Stored items:
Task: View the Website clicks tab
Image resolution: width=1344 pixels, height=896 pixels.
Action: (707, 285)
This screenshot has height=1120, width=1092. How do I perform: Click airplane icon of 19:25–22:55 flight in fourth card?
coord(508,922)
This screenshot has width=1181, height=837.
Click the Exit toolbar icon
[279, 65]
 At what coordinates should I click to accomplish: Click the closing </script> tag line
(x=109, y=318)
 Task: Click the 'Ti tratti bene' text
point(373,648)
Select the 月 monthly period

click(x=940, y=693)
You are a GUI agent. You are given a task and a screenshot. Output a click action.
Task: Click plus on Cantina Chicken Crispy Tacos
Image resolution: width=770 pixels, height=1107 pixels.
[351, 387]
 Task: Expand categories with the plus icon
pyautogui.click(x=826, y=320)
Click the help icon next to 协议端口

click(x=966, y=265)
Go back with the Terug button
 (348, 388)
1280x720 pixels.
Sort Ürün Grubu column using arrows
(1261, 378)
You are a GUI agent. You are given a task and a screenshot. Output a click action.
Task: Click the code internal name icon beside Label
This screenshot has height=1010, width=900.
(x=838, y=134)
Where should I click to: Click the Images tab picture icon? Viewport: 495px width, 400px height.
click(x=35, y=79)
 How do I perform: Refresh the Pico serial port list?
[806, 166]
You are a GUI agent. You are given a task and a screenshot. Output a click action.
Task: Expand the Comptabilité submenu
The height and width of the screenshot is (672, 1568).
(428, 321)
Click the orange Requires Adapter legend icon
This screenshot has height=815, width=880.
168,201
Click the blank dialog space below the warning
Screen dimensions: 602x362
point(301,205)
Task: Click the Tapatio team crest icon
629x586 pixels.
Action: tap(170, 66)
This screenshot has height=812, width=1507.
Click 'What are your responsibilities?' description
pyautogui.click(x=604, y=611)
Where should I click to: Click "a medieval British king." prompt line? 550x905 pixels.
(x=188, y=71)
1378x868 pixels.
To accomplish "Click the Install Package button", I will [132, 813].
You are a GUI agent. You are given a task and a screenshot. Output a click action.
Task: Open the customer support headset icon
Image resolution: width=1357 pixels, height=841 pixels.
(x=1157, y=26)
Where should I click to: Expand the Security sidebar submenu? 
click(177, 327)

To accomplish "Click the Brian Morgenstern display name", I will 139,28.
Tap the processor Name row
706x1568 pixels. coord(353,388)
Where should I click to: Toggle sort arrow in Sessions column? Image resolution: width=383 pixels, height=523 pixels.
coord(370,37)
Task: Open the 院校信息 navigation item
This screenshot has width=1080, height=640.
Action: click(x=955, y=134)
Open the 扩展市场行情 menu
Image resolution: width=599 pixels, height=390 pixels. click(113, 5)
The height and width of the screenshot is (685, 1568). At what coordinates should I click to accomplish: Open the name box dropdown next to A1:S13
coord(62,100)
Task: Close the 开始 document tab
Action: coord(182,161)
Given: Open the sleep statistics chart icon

Task brief: Write out, exactly as shown, only the lines running from the one that contains "Tap the processor Name row" to the last line above.

Answer space:
Tap the processor Name row
706x1568 pixels. coord(353,388)
Where should I click to: Toggle sort arrow in Sessions column? Image resolution: width=383 pixels, height=523 pixels.
coord(370,37)
Task: Open the 院校信息 navigation item
This screenshot has width=1080, height=640.
Action: click(x=955, y=134)
Open the 扩展市场行情 menu
Image resolution: width=599 pixels, height=390 pixels. click(113, 5)
The height and width of the screenshot is (685, 1568). At what coordinates should I click to accomplish: Open the name box dropdown next to A1:S13
coord(62,100)
Task: Close the 开始 document tab
Action: coord(182,161)
Given: Open the sleep statistics chart icon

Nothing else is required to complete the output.